In this unit, students are introduced to science and engineering by exploring several phenomena that relate to cooking. Students begin with an investigation into the structure of matter and how energy determines state of matter. This page is a high level look at key components of this lesson.
The science background provides teachers with more in-depth information on the phenomena students explore in this unit on discovering matter. Below is an excerpt from the science background section.
Matter can only change when enough energy is present. This is why you need a pot of boiling water to cook pasta. Energy is the ability to do work. Work is any change in position, speed, or state of matter due to force (a push or pull that acts on an object, changing its speed, direction, or shape). Examples of work include heating an object or moving an object.
Energy can either be stored or in motion. Energy that is stored is called potential energy. The energy of motion is called kinetic energy.
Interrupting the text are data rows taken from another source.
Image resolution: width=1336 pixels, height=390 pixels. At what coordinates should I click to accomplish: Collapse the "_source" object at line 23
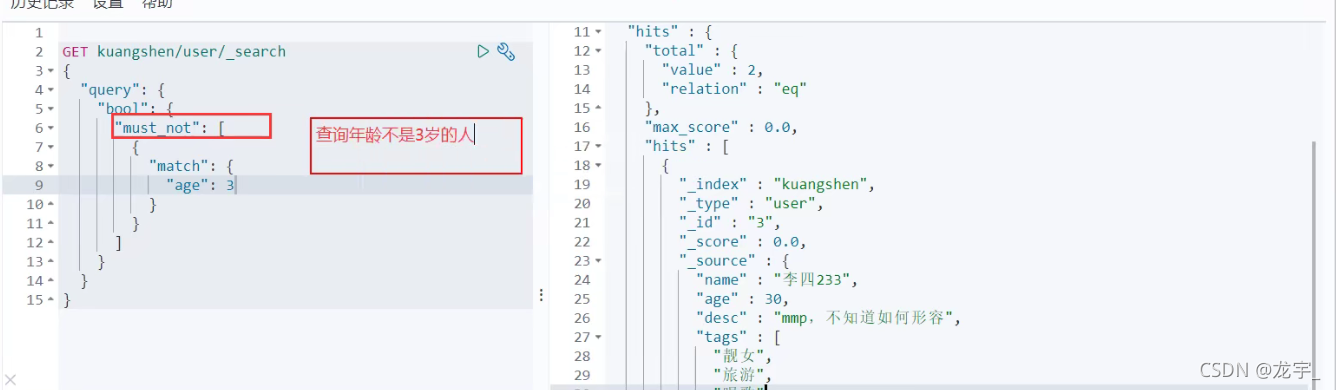pyautogui.click(x=598, y=261)
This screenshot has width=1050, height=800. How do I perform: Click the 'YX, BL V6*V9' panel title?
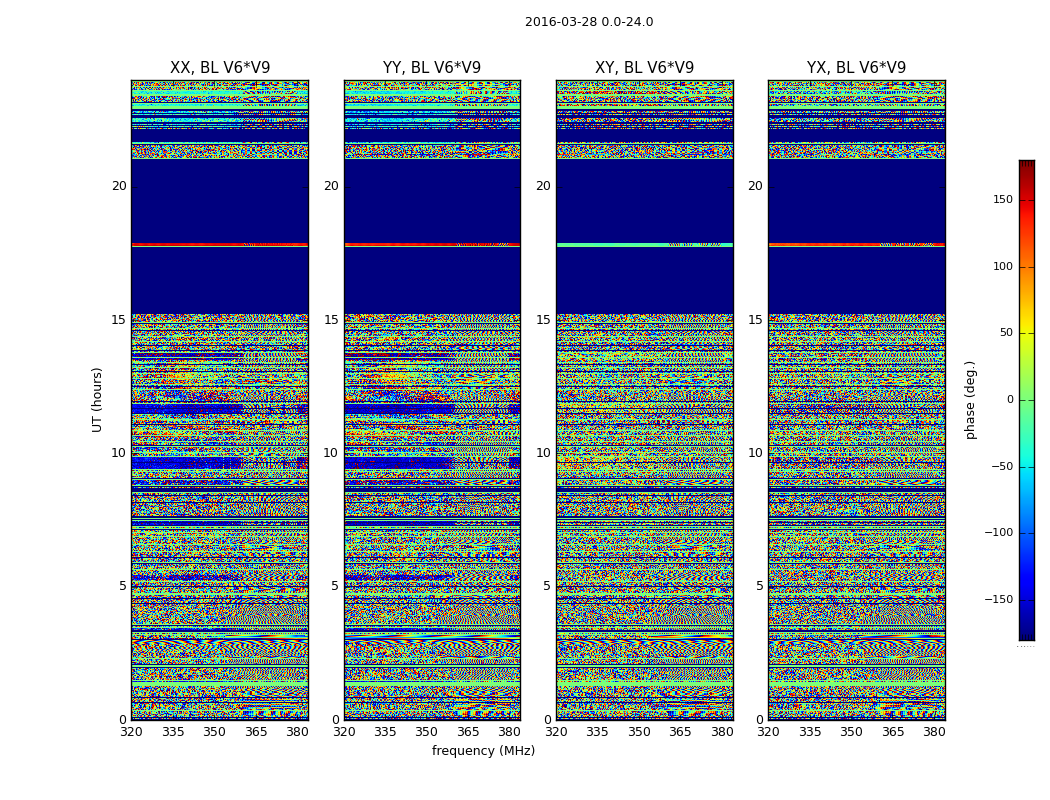pos(856,68)
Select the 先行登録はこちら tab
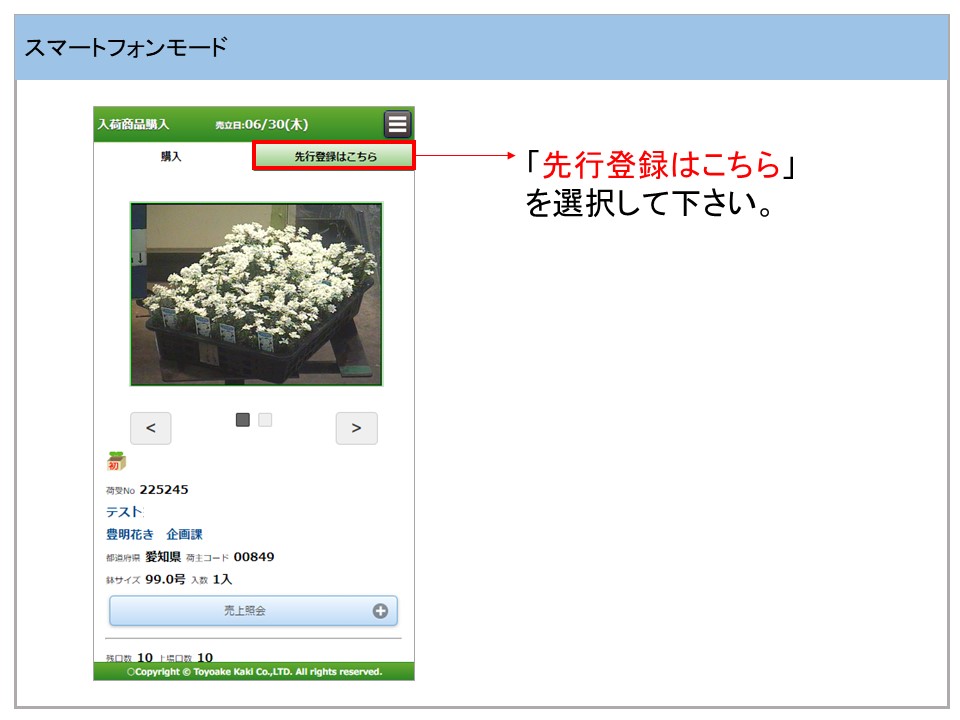This screenshot has height=720, width=960. point(334,157)
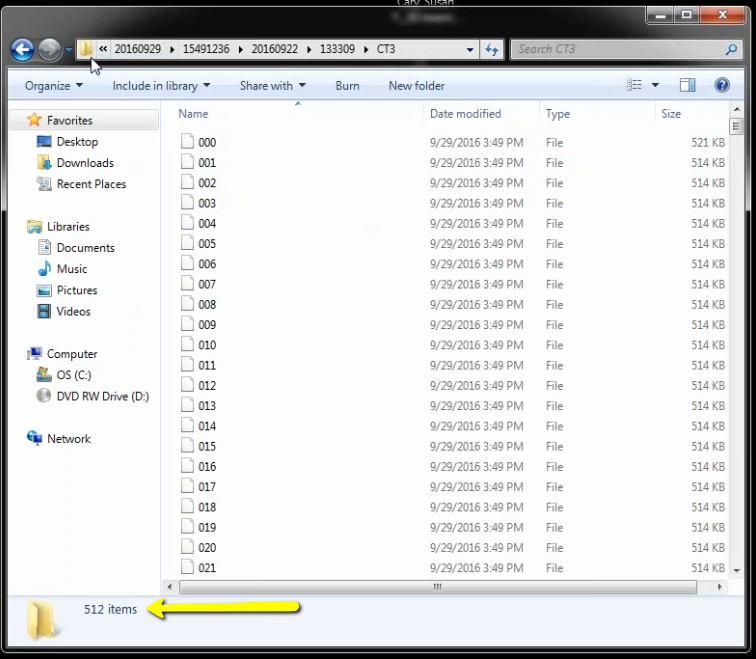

Energy is never created or destroyed, but it can change from one form to another. For example, all matter has a form of chemical potential energy that is stored in the bonds holding together atoms and molecules. That chemical energy is what allows new molecules and compounds to form. We’ll explore this idea more a little later. That chemical energy can also be transferred. For example, whenever we eat food, we absorb some of the food’s chemical energy.
All matter also has a form of energy called thermal energy, which is the motion of atoms and molecules in a substance or object as its temperature increases. Temperature is a measure of heat and is measured in Celsius with a thermometer. Heat is not the same as thermal energy. Heat refers to the thermal energy transferred from one object to another. The faster that atoms and molecules move, the more thermal energy they have.
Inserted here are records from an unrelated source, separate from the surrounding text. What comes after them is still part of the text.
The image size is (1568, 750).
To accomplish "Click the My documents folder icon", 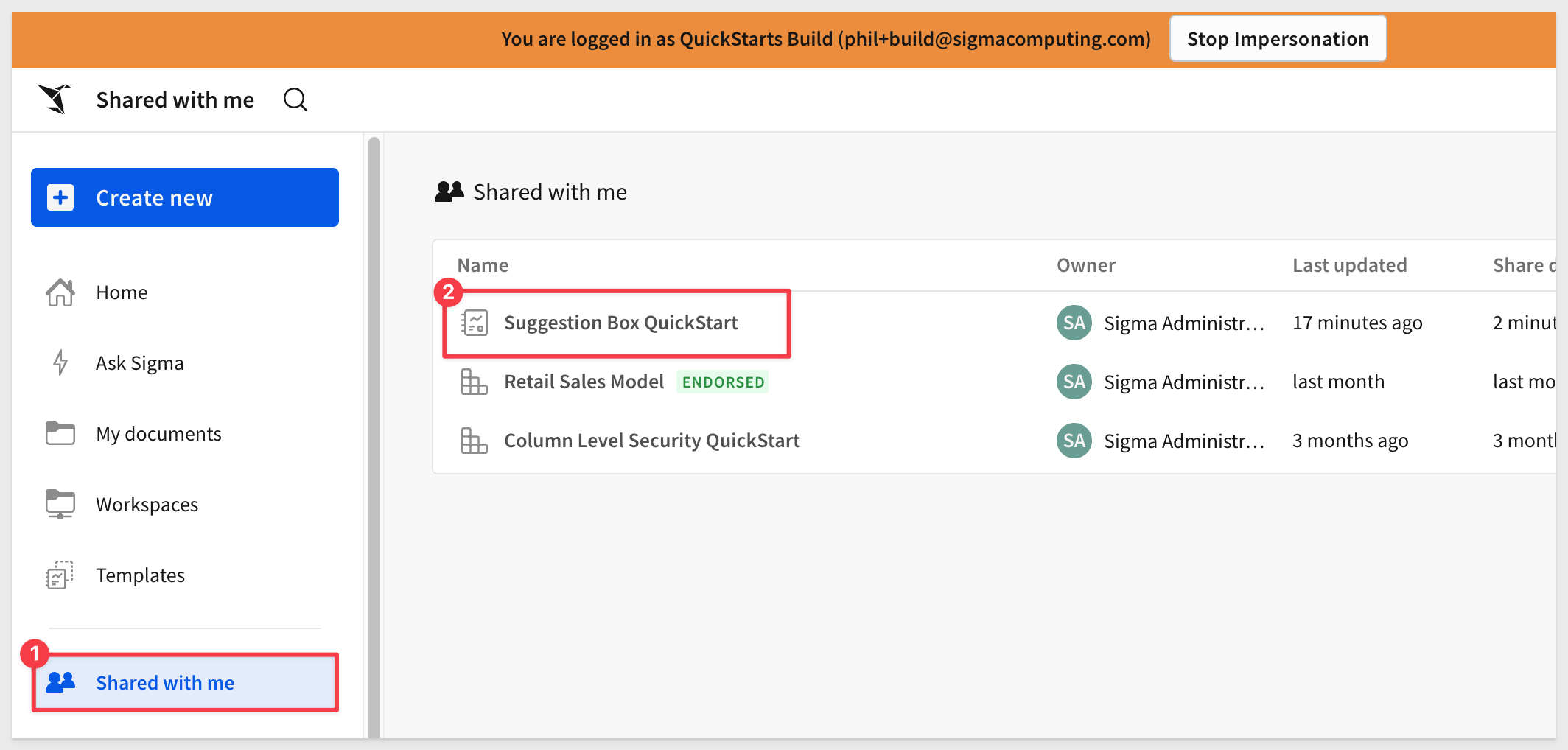I will (60, 433).
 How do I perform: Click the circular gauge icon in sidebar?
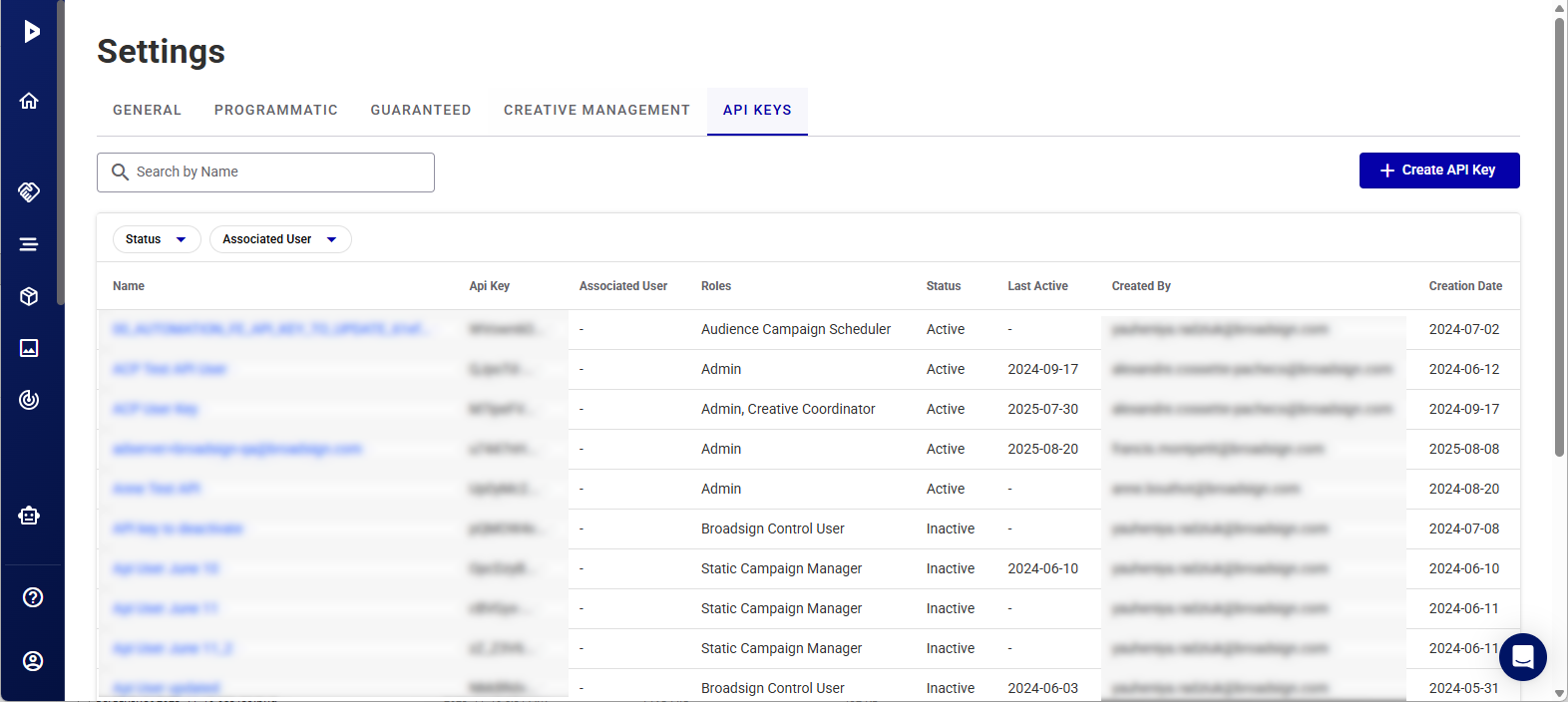[x=29, y=400]
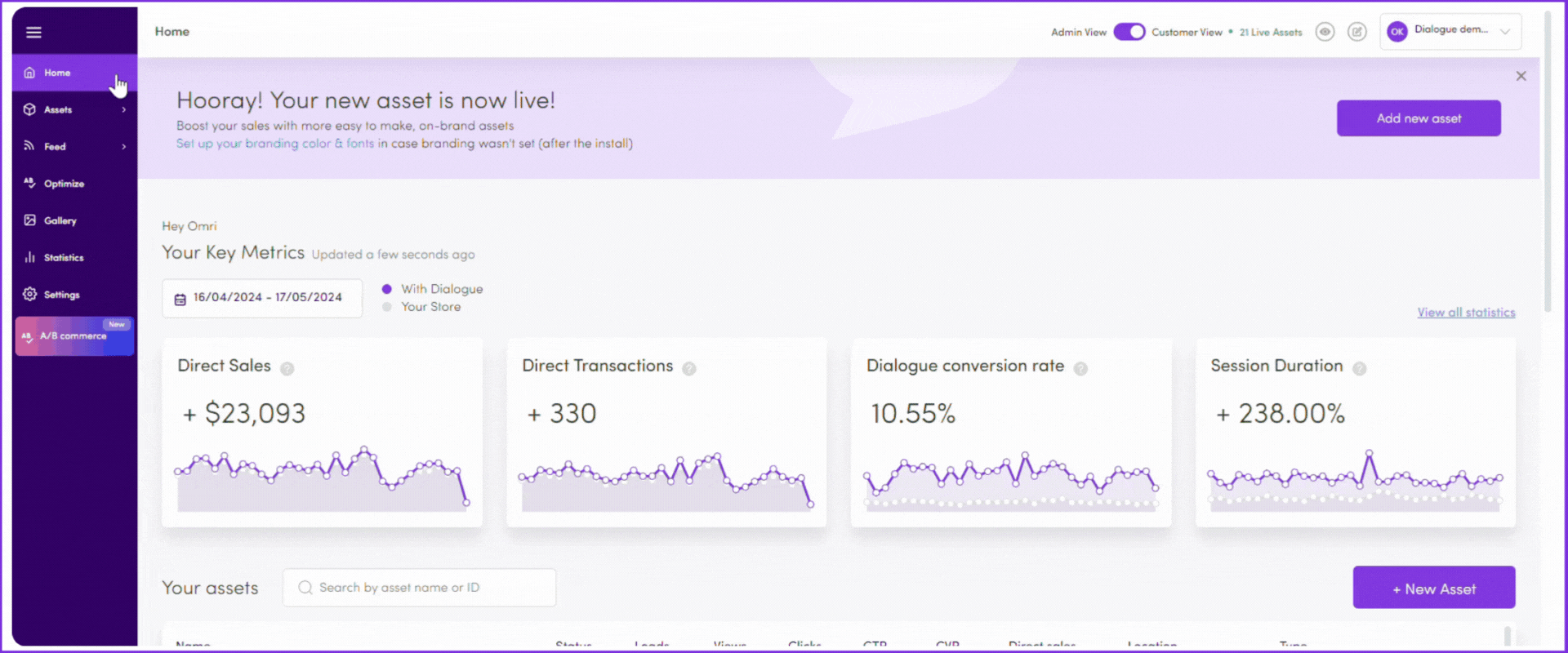Click the Session Duration help icon
1568x653 pixels.
[1360, 369]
The amount of thermal energy present in a substance determines whether that substance is a solid, liquid, or gas. For example, ice cream is a solid because it keeps its own shape until something changes it. This is because solids have the least amount of thermal energy. As a result, the atoms in a solid are closely packed together. They are always moving, but because of how close they are, they can only vibrate in place. They cannot move past one another.
When thermal energy is added to solids, the atoms or molecules begin to move more quickly. When enough energy is added, they will expand and become a liquid. This is what happens when you leave ice cream out on a hot day. The ice cream absorbs thermal energy from the environment, causing the ice cream to melt. The temperature at which a substance changes from a solid to a liquid is called its melting point.
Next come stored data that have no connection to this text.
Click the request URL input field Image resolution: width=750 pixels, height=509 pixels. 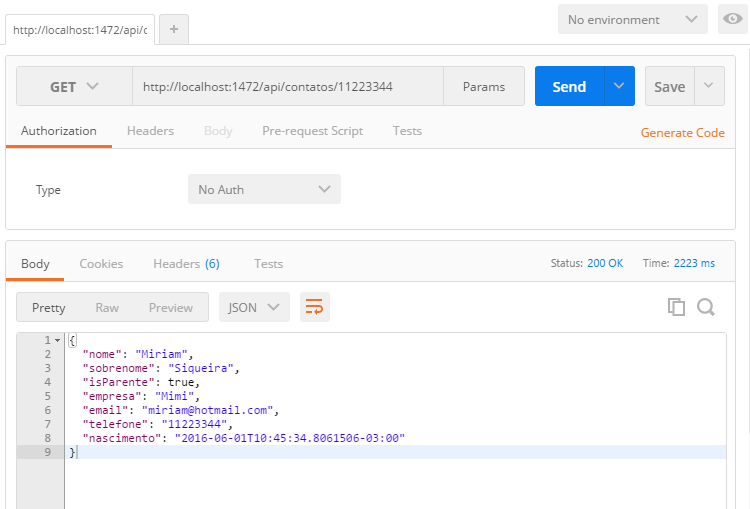pyautogui.click(x=287, y=86)
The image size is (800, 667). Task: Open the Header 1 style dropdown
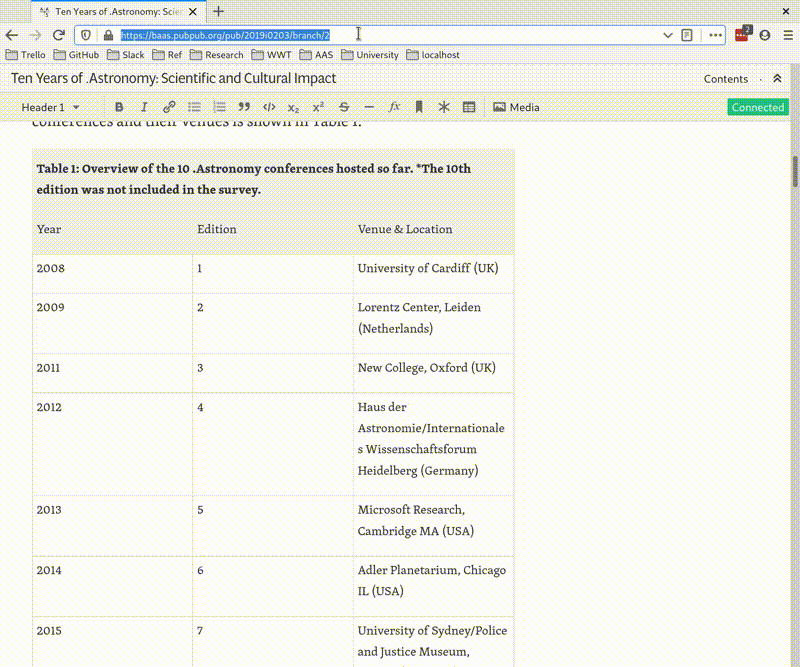click(x=50, y=107)
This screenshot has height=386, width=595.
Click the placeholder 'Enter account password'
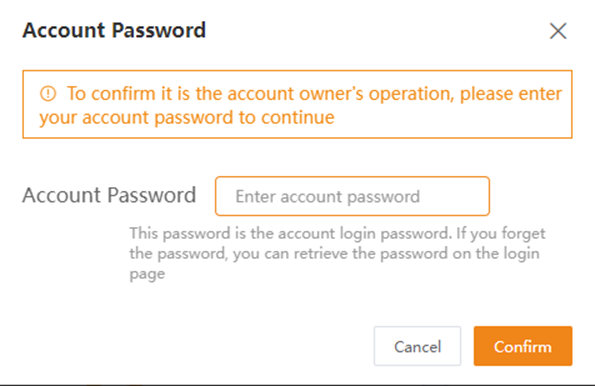tap(327, 197)
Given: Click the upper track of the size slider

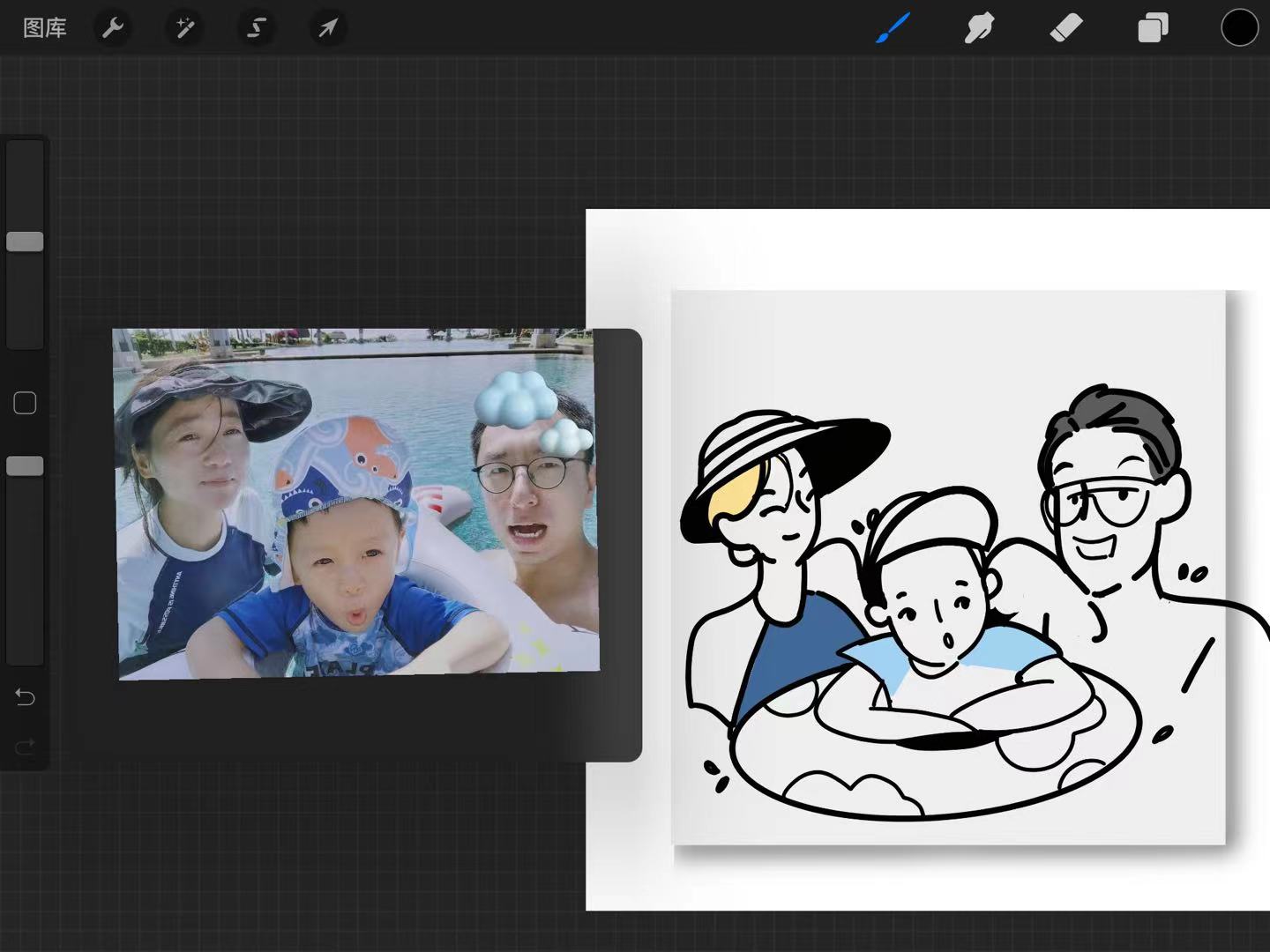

Water and milk are both examples of liquids. The atoms in a liquid are less tightly packed. They are in constant contact with one another, but they have enough energy to slide past one another. Therefore, matter in a liquid state takes the shape of its container but has no shape of its own. When thermal energy is removed, the kinetic energy of the atoms and molecules decreases, causing them to slow down. When enough thermal energy is removed, the liquid will turn into a solid. This is called its freezing point. For example, water freezes when the temperature reaches 0 degrees Celsius (32 degrees Fahrenheit).
When enough thermal energy is added to a liquid, the atoms or molecules will move so quickly that the liquid will expand, becoming a gas. This is called a substance’s boiling point. The molecules in a gas have so much energy that they move far apart and bounce around randomly. As a result, matter in a gas state has no shape and spreads out into space. If a certain amount of gas is taken out of one container and placed into a container that is twice as large, the gas will expand to fill the larger container.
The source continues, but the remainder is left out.